Extracted material:
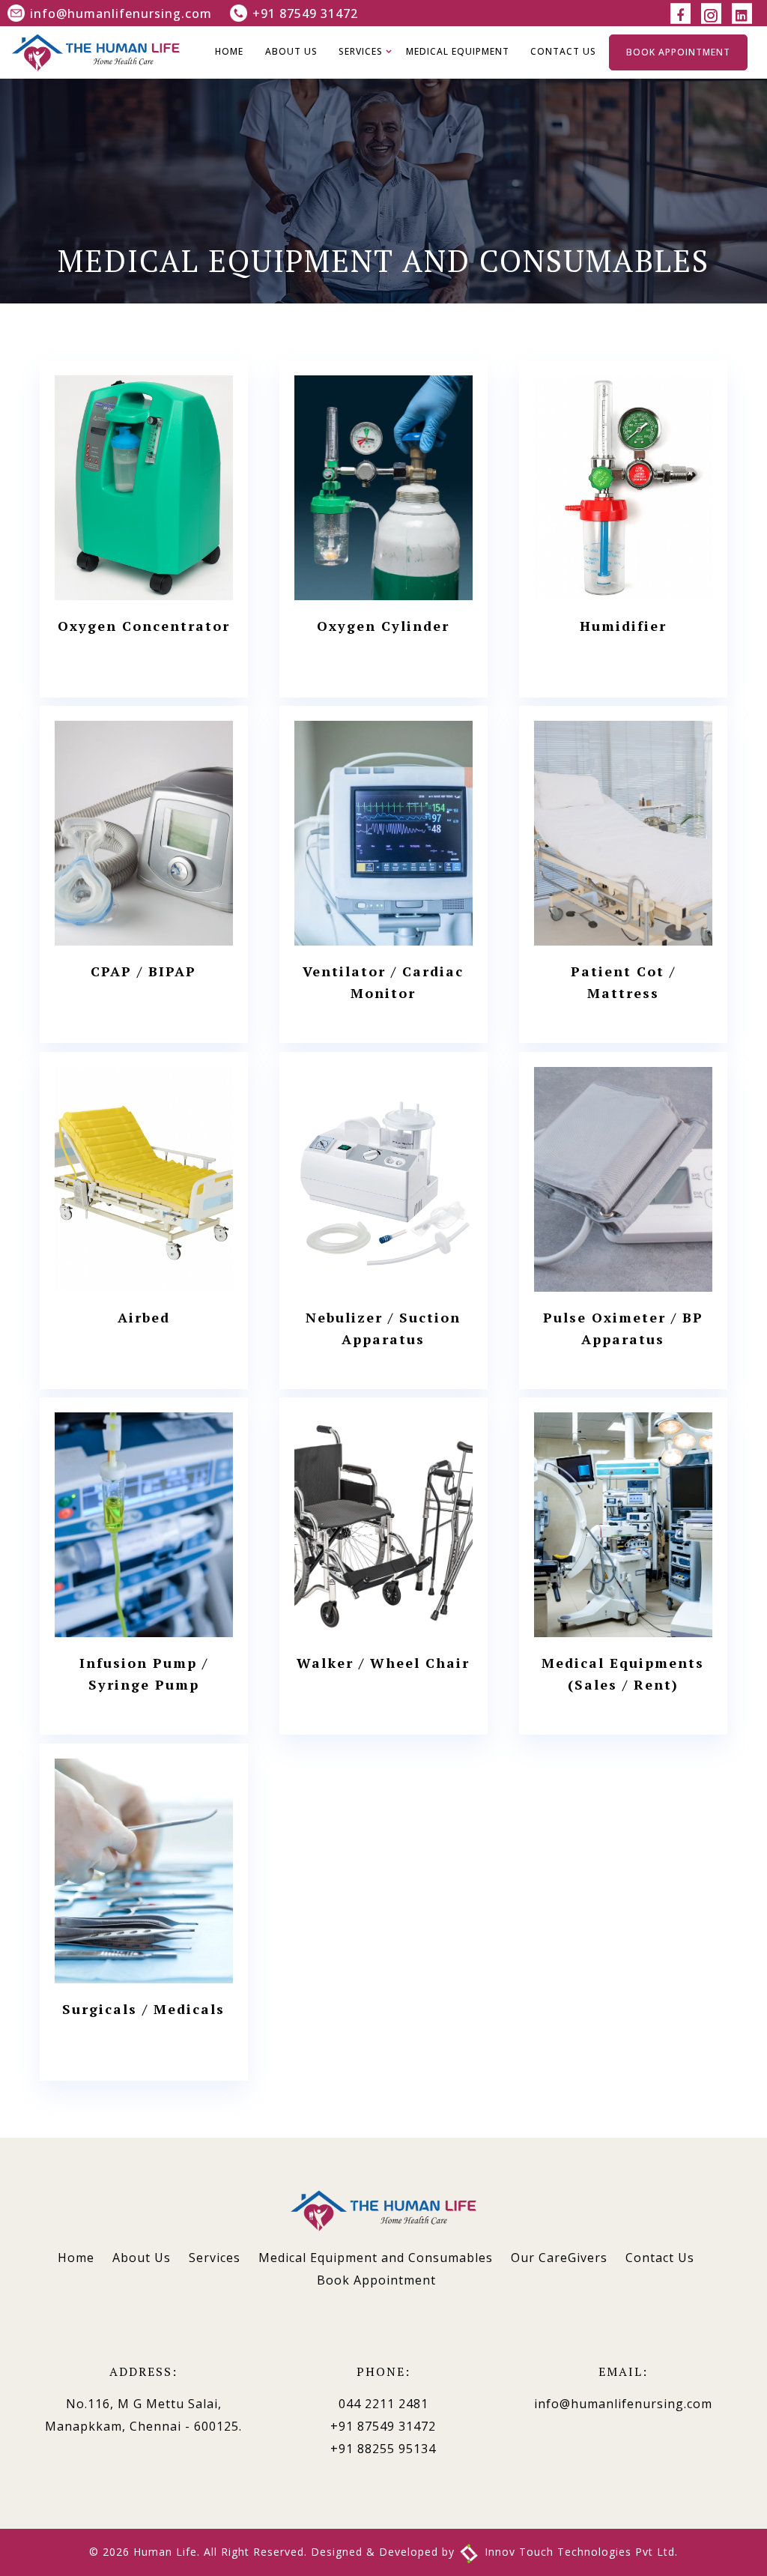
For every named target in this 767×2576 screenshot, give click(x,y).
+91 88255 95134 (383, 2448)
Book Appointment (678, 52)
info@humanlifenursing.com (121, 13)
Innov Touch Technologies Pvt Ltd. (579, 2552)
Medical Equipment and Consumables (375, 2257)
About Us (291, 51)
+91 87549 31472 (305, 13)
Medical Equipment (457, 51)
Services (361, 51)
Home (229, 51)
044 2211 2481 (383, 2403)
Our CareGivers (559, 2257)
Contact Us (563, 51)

Work item: Among the records, find each line where the word "Medical" occurs, and copy it.

Written answer:
Medical Equipment and Consumables (375, 2257)
Medical Equipment (457, 51)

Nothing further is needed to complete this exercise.